(Beginning of TASK MATERIAL)

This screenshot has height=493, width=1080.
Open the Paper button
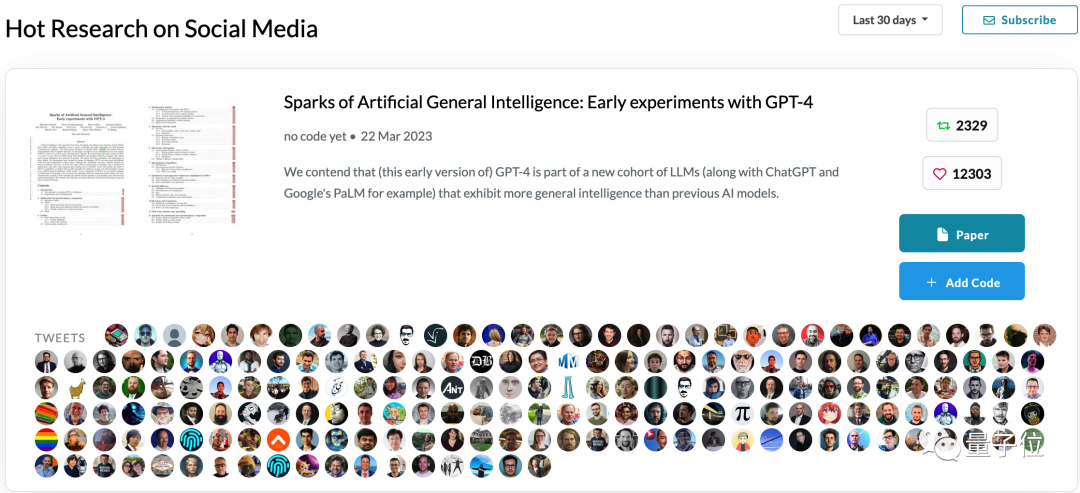click(961, 234)
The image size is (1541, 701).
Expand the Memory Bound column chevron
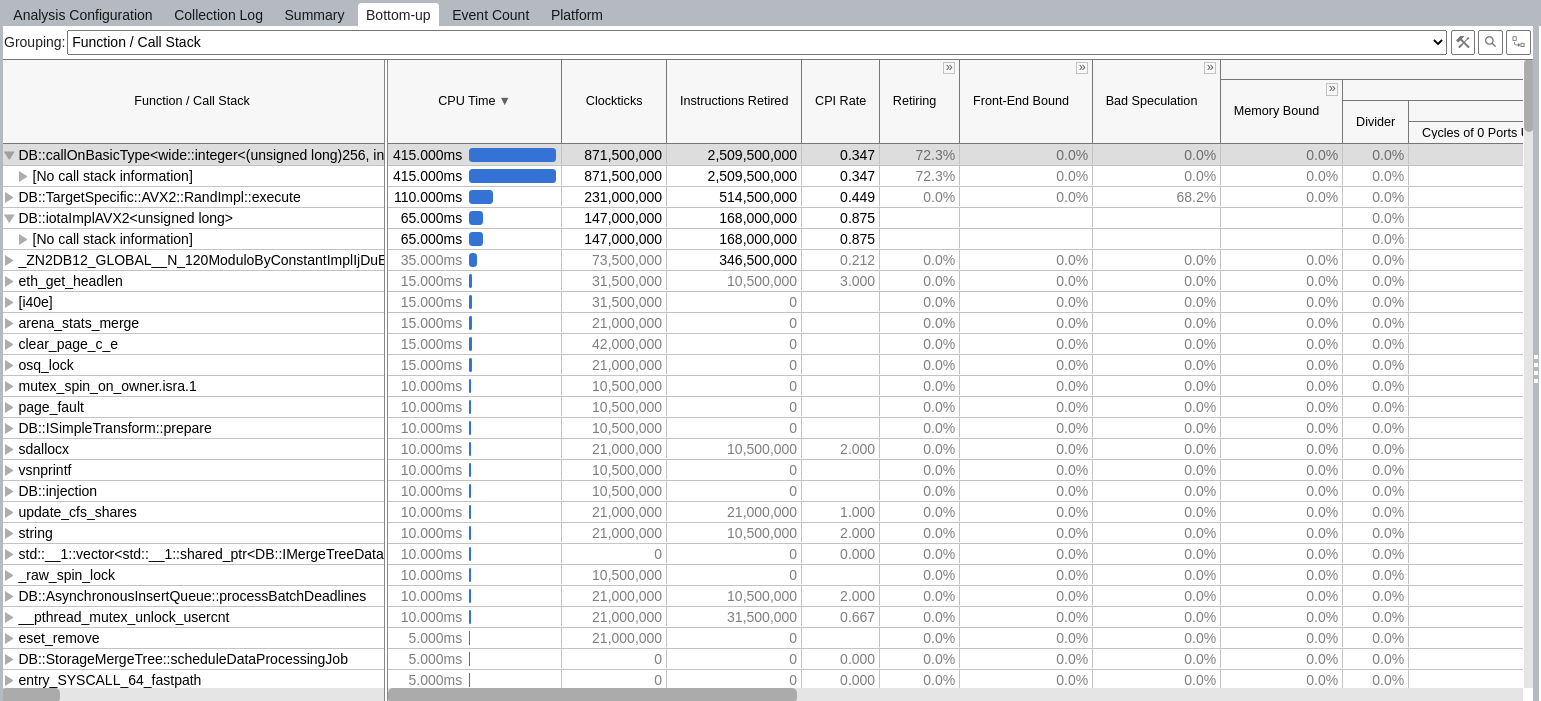click(x=1332, y=89)
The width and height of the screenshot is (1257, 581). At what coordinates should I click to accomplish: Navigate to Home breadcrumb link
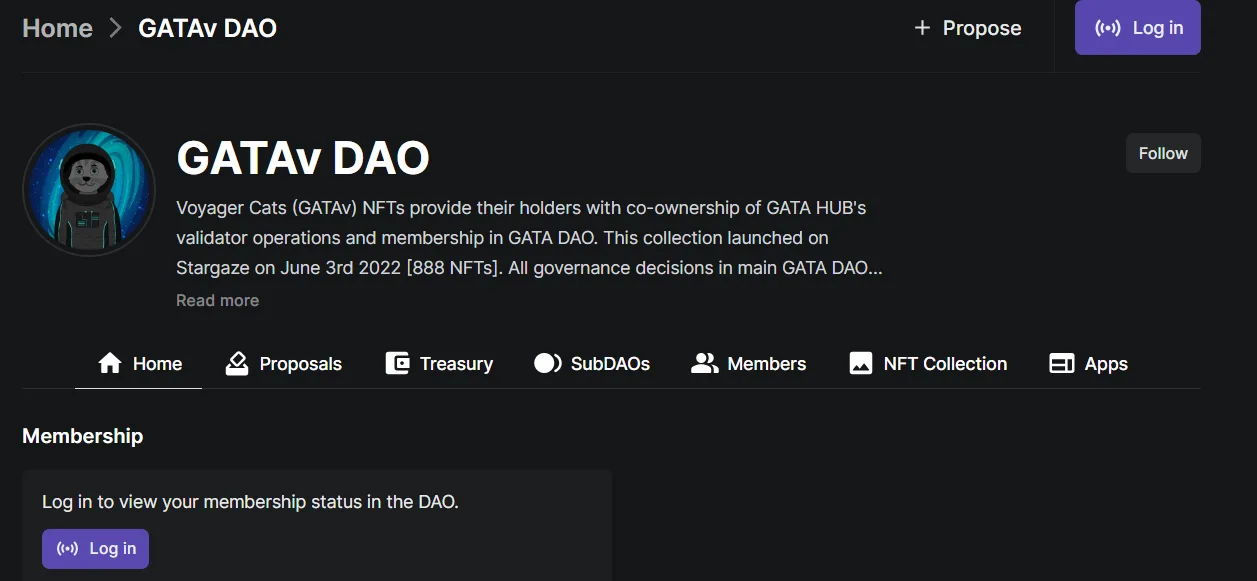[x=57, y=28]
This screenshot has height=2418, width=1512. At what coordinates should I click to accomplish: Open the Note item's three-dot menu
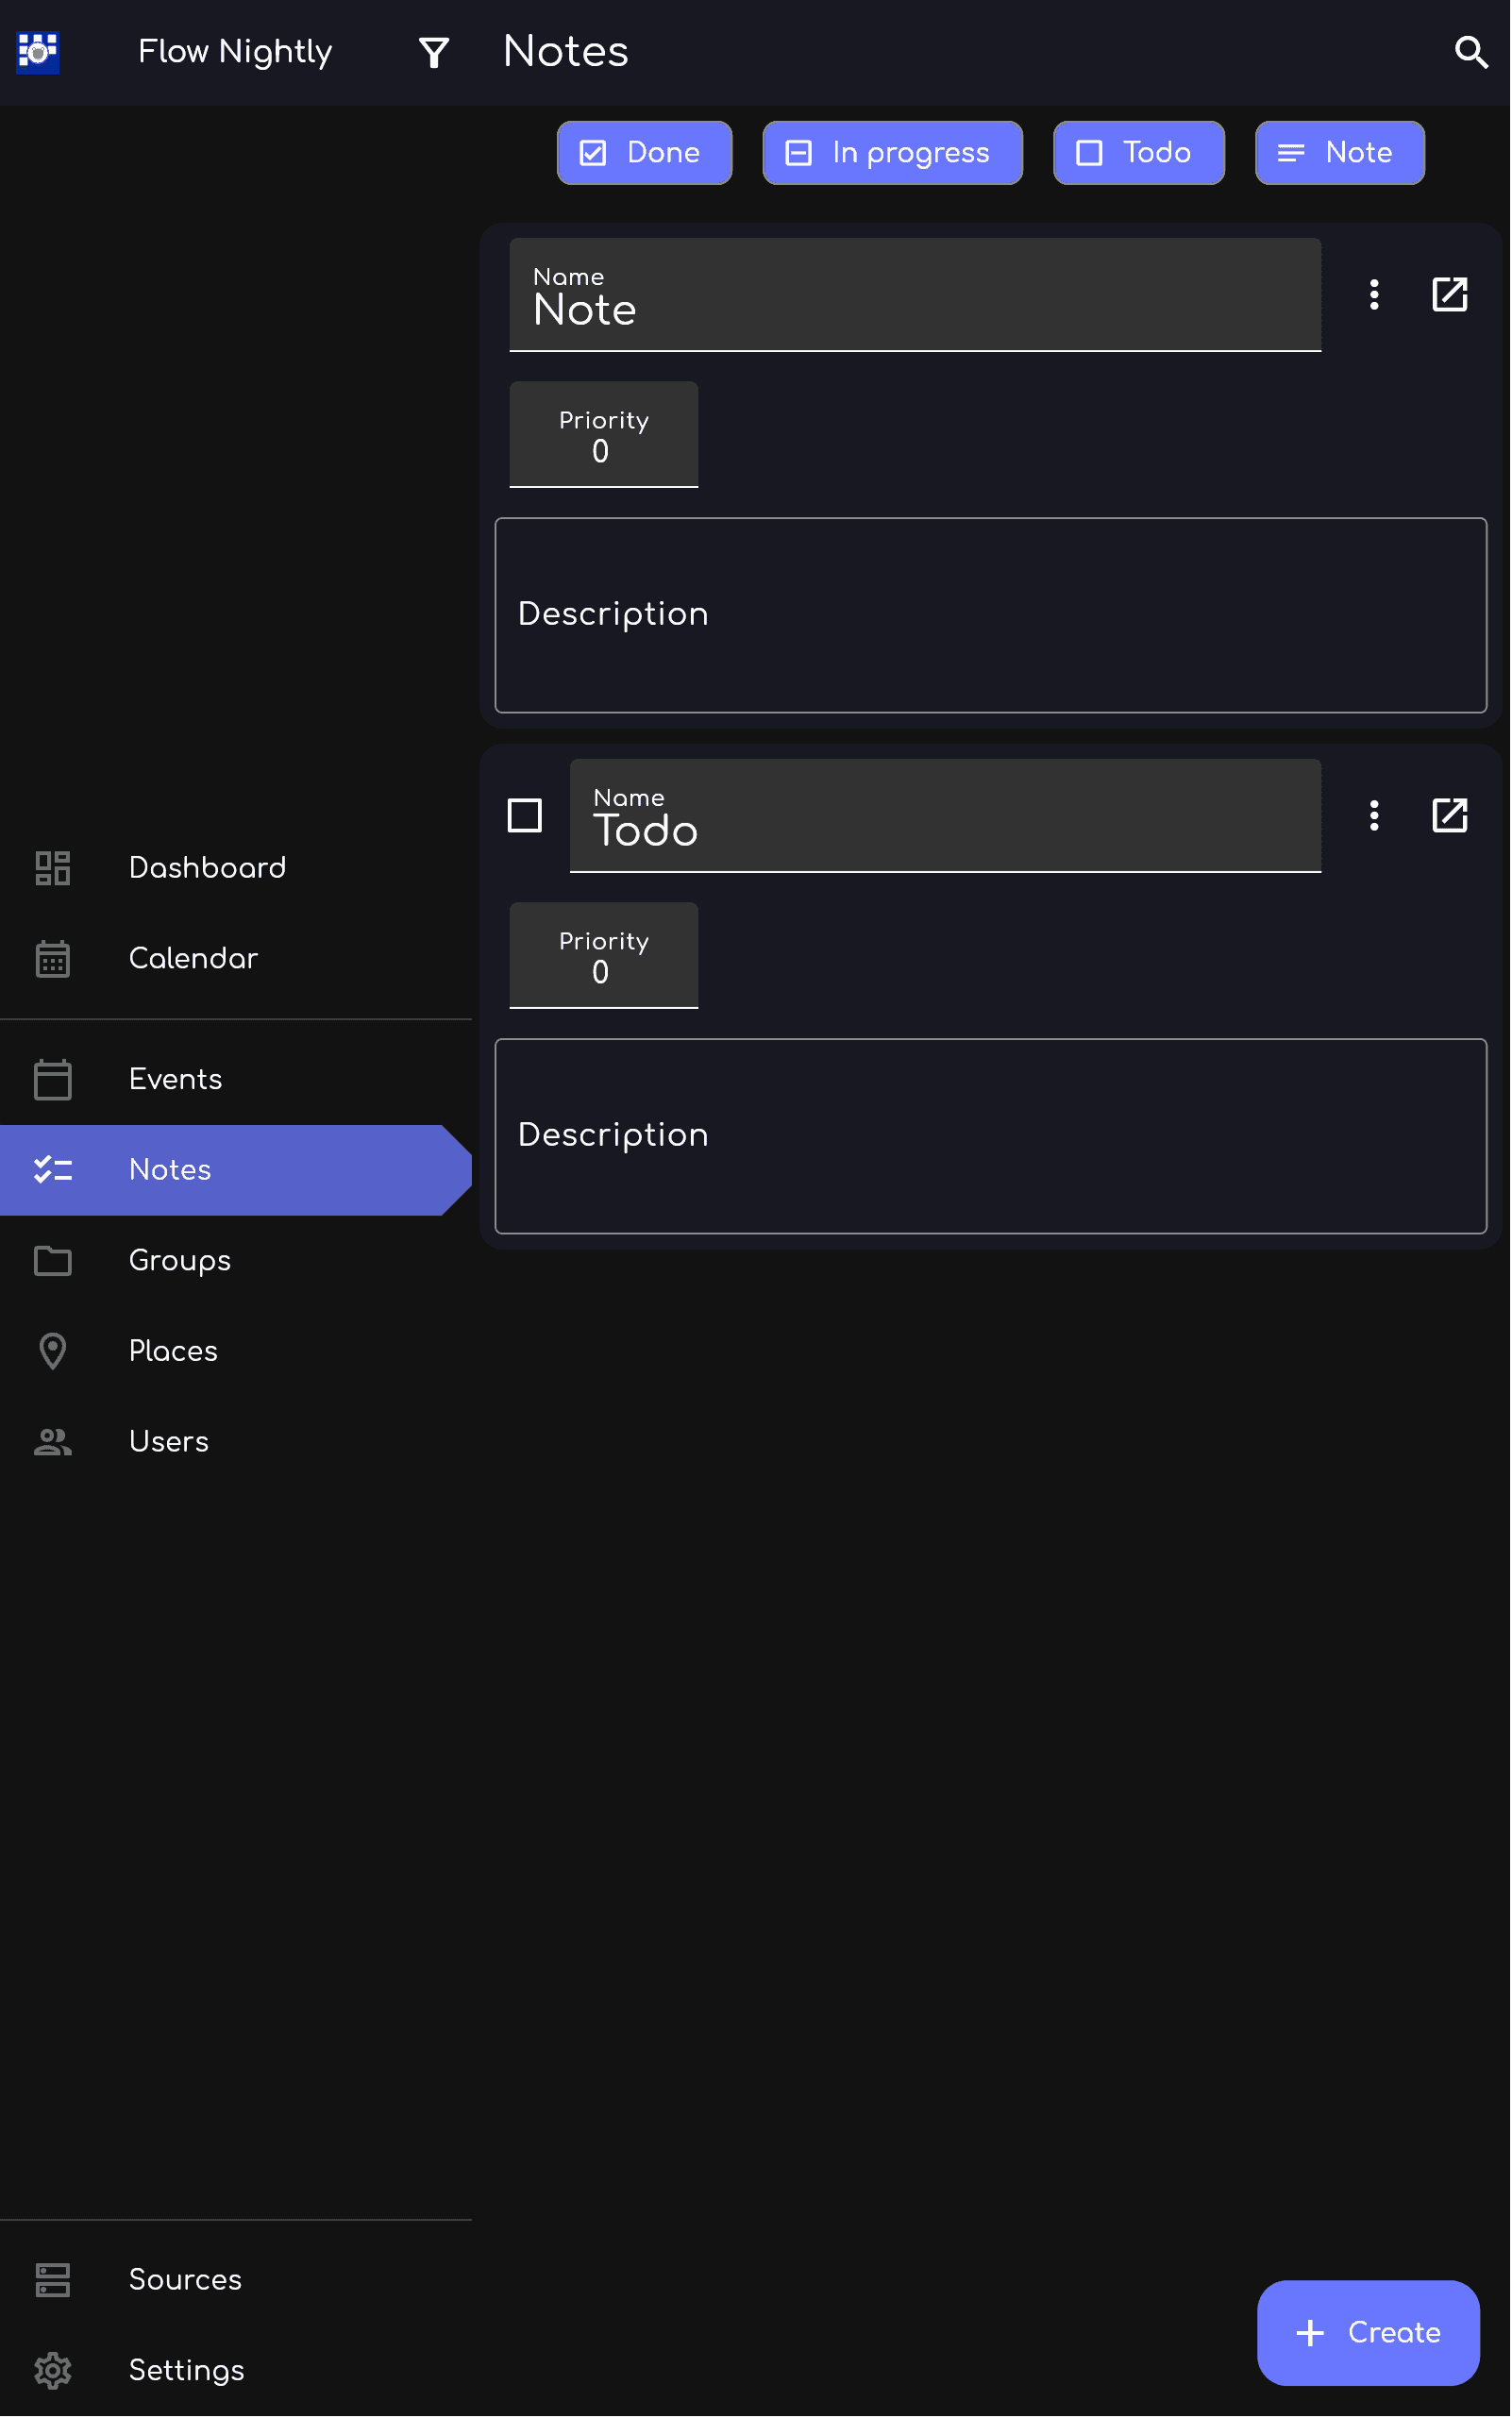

(End of TASK MATERIAL)

For each line above that holds the string "This", provide a copy of that line.

This screenshot has height=493, width=1080.
This screenshot has height=2418, width=1512. At what coordinates should I click to accomplish: Open the Note item's three-dot menu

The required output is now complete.